Extract to read:
|---|

Our analysis assumed that the impact of noise correlation across neurons is negligible. Previous simultaneous recording studies in the whisker system have found these to be small (Petersen et al. 2002b), but it is important to note that, in principle, noise correlations might either improve or impair the function of a decoder (Petersen et al. 2002a). It would be interesting in future work to consider latency decoding with large-scale simultaneously recorded data.

Since precise spike timing is a general property of lemniscal somatosensory neurons (Arabzadeh et al. 2006; Foffani et al. 2009; Montemurro et al. 2007a; Panzeri and Diamond 2010; Panzeri et al. 2001; Petersen et al. 2002b; Tutunculer et al. 2006), the mechanism of latency decoding we propose may well be useful to not only direction coding, but also somatosensory coding in general.

Population coding of direction.

It is important to consider the coding of sensory parameters at the population level. Population coding schemes can be conceptually divided into those based on spike timing and those based on spike count. The first-spike latency scheme and the spike count scheme represent single members, respectively, of the first and of the second class. Since latency is a continuous quantity, whereas spike count is discrete, latency codes can be substantially more powerful, particularly when, as here, the encoded variable is itself continuous and hence requires a large bandwidth (Maass 1996). Thus, as illustrated in Fig. 6 for small populations, direction can only be decoded at very low resolution from a population spike-count code but at much higher resolution from a population latency code. For a discrete stimulus with few classes, the potential of a latency scheme could be underestimated.

Our final aim was to study coding of direction at the population level. We did this by considering how accurately direction could be decoded based on neuronal population activity. When considering the code for a single parameter such as direction, there will inevitably be a saturation effect as the population size increases since there is a limit to how far performance can increase. As expected, we found that decoding for both latency and spike-count codes became increasingly accurate and increasingly similar as population size increased. However, for small populations (2–6 in ganglion, 2–5 in VPM), decoding was significantly more accurate for the latency code.

These results indicate that population latency coding may permit the same amount of stimulus information to be processed by a neural circuit with fewer neurons than would be necessary with a spike-count code. This has significant potential advantages. First, neural processing incurs a substantial metabolic cost (Laughlin 2001; Laughlin et al. 1998), and latency coding could decrease the energetic cost of information transfer. Second, since the number of possible neural connections rises factorially with population size, latency coding may substantially reduce the wiring complexity of neural circuits, which studies indicate to be an important constraint on nervous system organization (Cherniak 1994; Laughlin and Sejnowski 2003; Shinbrot and Young 2008; Varshney et al. 2011). Third, sparser connectivity potentially reduces redundancy and promotes adaptability of neural circuits to novel and unexpected stimuli (Tononi et al. 1999). For cases such as the subcortical lemniscal pathway, where the number of afferent synaptic inputs is small (Arsenault and Zhang 2006; Deschenes et al. 2003), computation based on first-spike latencies may present significant computational advantages compared with those based on spike counts.

GRANTS

This work was supported by CARMEN e-science project (Engineering and Physical Sciences Research Council Grant EP/E002331/1) and Biotechnology and Biological Sciences Research Council Grant BB/G020094/1 to R. S. Petersen.

DISCLOSURES

No conflicts of interest, financial or otherwise, are declared by the author(s).

AUTHOR CONTRIBUTIONS

R.S. and R.S.P. conception and design of research; R.S. analyzed data; R.S., G.E.M.B., and R.S.P. interpreted results of experiments; R.S. and R.S.P. prepared figures; R.S. and R.S.P. drafted manuscript; R.S., M.R.B., G.E.M.B., and R.S.P. edited and revised manuscript; R.S., M.R.B., G.E.M.B., and R.S.P. approved final version of manuscript; M.R.B. performed experiments.

|---|

Dataset records:
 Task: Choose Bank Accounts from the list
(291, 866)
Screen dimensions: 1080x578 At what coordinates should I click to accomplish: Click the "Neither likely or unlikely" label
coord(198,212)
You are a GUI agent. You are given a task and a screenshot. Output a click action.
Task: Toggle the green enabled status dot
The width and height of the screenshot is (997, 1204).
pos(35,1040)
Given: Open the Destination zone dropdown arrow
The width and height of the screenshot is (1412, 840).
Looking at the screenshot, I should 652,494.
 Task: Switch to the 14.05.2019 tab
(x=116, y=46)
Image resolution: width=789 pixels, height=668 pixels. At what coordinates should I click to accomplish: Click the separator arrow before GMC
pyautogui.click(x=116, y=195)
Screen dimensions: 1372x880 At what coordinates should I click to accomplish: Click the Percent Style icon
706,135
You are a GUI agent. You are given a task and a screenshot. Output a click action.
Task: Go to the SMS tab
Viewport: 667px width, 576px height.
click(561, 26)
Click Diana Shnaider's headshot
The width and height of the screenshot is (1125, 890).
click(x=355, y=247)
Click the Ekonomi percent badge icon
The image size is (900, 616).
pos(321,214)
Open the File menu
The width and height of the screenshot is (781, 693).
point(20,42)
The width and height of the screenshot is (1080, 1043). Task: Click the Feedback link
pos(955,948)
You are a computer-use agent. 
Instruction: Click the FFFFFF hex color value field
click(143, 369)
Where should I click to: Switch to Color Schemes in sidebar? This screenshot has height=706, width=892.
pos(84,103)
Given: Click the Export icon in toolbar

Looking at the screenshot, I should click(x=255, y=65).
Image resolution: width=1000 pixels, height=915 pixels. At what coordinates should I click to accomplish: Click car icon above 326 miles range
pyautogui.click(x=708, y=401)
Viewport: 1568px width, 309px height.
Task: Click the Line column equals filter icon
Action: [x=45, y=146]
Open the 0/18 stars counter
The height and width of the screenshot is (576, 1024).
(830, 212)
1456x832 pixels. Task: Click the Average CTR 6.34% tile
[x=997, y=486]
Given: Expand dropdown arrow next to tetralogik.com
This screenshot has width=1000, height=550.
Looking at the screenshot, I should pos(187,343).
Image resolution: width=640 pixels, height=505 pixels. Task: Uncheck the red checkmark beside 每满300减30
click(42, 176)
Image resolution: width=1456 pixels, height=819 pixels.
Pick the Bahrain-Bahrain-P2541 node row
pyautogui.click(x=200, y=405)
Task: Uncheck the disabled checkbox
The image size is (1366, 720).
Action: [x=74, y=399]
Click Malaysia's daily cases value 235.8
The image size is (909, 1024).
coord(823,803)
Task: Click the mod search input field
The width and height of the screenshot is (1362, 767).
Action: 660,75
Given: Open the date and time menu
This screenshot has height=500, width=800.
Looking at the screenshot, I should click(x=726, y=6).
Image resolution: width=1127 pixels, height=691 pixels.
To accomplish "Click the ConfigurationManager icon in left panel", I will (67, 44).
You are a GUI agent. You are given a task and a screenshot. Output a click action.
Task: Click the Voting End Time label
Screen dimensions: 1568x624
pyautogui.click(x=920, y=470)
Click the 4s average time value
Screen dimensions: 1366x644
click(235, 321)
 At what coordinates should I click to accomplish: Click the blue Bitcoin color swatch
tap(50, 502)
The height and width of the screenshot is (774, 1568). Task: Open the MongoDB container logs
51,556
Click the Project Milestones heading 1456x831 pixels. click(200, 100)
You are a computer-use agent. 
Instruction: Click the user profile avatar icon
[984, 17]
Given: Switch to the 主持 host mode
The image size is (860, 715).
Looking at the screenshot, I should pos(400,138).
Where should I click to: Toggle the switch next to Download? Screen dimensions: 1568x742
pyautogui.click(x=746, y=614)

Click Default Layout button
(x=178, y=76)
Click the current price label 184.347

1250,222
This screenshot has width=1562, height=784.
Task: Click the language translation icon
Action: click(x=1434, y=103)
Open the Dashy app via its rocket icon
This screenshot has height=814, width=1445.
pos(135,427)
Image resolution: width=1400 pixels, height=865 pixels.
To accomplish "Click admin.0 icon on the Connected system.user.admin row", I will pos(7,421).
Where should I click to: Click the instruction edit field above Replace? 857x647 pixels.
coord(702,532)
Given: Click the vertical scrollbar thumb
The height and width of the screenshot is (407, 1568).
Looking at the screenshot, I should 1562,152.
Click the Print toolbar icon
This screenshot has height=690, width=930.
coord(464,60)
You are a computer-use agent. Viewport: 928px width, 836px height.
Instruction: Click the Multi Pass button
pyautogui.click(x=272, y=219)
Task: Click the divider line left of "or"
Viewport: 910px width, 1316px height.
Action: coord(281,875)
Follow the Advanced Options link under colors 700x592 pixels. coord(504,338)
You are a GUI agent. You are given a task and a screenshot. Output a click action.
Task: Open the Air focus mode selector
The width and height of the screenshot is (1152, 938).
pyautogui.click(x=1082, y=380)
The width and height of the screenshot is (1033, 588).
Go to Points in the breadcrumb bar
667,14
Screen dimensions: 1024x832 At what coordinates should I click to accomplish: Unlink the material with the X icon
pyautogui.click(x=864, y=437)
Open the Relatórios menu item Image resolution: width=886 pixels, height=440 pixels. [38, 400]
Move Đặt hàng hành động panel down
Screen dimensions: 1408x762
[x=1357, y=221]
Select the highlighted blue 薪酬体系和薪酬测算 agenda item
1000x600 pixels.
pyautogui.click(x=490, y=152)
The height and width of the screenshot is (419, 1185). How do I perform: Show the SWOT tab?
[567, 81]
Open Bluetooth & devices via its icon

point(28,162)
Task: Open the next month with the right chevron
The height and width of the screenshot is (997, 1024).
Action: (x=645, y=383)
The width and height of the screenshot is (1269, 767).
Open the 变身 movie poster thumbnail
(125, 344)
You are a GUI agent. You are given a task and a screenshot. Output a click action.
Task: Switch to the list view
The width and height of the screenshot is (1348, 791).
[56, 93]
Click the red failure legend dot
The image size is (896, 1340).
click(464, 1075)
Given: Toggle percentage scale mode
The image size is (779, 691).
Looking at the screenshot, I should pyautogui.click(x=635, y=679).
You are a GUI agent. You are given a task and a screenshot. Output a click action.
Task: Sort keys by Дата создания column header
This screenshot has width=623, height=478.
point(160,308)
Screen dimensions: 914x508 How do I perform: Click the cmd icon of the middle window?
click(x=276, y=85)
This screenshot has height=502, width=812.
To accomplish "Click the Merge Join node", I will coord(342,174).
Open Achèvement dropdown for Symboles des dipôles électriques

|---|

Brief: From the author contributions in the extract on latency coding of whisker direction, list every role credited to R.S.P.

Result of this task:
- Conception and design of research
- Interpreted results of experiments
- Prepared figures
- Drafted manuscript
- Edited and revised manuscript
- Approved final version of manuscript